Gates is also not the project’s only funder, but is administering part of the funding through his
Fund for Innovative Climate and Energy Research, which he established in 2007—a fund run
by outside advisors at Harvard. Beyond that, the balloon experiment would be gathering data
for climate models to assess the risks and benefits of geoengineering, which is useful.

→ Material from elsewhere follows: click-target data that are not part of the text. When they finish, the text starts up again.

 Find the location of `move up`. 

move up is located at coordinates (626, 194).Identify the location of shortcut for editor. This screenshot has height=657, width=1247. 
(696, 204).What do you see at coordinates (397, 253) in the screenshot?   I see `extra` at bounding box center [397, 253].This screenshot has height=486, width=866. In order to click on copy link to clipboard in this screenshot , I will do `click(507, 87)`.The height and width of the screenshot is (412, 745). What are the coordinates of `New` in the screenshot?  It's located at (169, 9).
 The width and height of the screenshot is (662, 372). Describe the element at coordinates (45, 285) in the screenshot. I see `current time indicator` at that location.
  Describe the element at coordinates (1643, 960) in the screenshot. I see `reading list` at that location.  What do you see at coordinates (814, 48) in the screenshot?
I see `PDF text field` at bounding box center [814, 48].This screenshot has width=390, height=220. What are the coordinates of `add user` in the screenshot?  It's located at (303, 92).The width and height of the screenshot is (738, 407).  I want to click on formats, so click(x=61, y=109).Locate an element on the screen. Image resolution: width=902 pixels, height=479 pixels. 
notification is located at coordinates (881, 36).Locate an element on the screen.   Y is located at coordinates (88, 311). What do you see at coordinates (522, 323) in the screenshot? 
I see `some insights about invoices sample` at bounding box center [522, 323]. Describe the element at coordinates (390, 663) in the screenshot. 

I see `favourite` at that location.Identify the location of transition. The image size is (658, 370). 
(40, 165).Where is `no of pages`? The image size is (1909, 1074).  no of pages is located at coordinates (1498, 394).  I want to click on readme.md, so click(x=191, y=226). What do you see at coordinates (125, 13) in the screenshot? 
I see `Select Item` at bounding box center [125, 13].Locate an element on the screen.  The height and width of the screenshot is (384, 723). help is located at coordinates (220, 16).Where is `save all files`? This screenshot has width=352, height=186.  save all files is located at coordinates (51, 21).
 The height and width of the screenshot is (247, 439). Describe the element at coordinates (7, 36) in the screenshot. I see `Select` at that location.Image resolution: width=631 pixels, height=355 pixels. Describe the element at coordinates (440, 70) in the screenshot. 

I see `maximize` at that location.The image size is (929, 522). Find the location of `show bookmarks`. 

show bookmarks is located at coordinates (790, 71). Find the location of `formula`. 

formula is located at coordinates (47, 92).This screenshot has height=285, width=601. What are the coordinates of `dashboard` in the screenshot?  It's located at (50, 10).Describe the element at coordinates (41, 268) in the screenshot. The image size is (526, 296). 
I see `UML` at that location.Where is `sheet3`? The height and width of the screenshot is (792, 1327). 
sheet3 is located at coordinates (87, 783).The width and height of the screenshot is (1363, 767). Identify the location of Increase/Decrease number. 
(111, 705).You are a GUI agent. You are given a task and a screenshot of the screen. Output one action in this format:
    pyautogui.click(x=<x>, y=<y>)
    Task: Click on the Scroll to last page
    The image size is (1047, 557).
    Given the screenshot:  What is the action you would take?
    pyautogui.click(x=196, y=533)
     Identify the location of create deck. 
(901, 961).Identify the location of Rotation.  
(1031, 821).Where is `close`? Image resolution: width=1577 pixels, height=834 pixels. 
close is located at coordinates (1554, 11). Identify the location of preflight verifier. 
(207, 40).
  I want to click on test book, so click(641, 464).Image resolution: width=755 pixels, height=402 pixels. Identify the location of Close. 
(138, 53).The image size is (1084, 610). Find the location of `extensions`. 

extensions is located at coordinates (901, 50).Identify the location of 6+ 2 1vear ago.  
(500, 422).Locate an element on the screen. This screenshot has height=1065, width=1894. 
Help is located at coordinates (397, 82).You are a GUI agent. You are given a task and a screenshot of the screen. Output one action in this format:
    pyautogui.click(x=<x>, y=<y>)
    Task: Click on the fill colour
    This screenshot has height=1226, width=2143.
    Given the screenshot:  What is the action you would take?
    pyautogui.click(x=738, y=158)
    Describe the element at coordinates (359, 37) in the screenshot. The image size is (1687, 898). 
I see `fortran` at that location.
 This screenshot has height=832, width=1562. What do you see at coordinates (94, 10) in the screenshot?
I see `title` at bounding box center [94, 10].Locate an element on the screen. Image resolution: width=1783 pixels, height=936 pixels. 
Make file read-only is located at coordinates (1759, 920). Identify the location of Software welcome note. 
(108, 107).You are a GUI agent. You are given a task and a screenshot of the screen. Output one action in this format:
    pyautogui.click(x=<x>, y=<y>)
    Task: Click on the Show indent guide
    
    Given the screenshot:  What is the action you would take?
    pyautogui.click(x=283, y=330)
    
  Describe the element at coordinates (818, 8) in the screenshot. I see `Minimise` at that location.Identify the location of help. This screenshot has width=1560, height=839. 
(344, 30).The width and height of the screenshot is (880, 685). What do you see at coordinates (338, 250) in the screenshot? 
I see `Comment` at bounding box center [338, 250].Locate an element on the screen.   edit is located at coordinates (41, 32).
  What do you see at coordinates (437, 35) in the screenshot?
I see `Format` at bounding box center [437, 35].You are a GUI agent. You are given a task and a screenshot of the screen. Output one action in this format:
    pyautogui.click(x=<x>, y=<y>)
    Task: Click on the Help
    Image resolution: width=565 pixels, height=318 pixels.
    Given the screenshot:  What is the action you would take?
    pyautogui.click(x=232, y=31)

But the tweet, featuring a time-lapse photo of the sun rising and another of a baby polar bear on
a melting iceberg (which is inaccurate because the experiment would theoretically create more,
not less, ice), got over 3,000 shares, including a number of quote-tweets that got hundreds of
shares in their own right comparing the scheme to the plot of the post-apocalyptic train
movie Snowpiercer.
And it’s not the only “blocking out the sun” story to get outsized media traffic. The story went
viral in a piece from the far-right website Western Journal attacking “Bill Gates' Savior
Complex” and his advocacy for COVID-19 lockdowns and vaccination. One deleted tweet
from the conspiracy account DiscloseTV got 14,000 retweets for the same unfounded
accusation in December, and there have been other stories on the same topic by the Daily
Mail and other right-wing conspiracy-friendly outlets. The Mail’s story, in particular, went
overboard on hyperbole, claiming SCoPEx had the potential to start a “disastrous series of
chain reactions, creating climate havoc in the form of serious droughts and hurricanes” and kill
millions of people —part of a “mind-boggling scheme” with “even greater risks than climate
change itself.
Geoengineering has been driving conspiracy theories for decades, going all the way back to the
scientific antenna array known as the High-Frequency Active Auroral Research Program
(HAARP) being targeted by conspiracy theorists as an implement of “weather warfare.” And
neither geoengineering in general nor solar radiation management are risk-free. Climate
scientists have worried over the potential misuse or weaponizing of the technology, potentially
unknown long-term environmental or social consequences, or even an uptick in the use of fossil
fuels as a result of climate change being “solved.” But that’s the whole point of the SCoPEx
trial—use a small demonstration to determine how well it works and what its potential
drawbacks might be.
But since devoting the bulk of his wealth to philanthropy, Gates has been ground zero for
conspiracy theories, with the Microsoft founder accused of everything from sponsoring global
genocide through vaccines to reaping billions from prison labor to forcing genetically modified
food on Africa to trafficking children with Jeffrey Epstein. None of these conspiracy theories
have quiet the zing as “block out the sun,” so the discredited notion continues to drive viral
traffic and fear-mongering when none is necessary.
Bill Gates is not trying to block out the sun, nor is anyone else. What he and other scientific
minds are exploring is what one potential solution might be if climate change isn’t stemmed
now. It will be much worse than anything a few viral tweets might allege.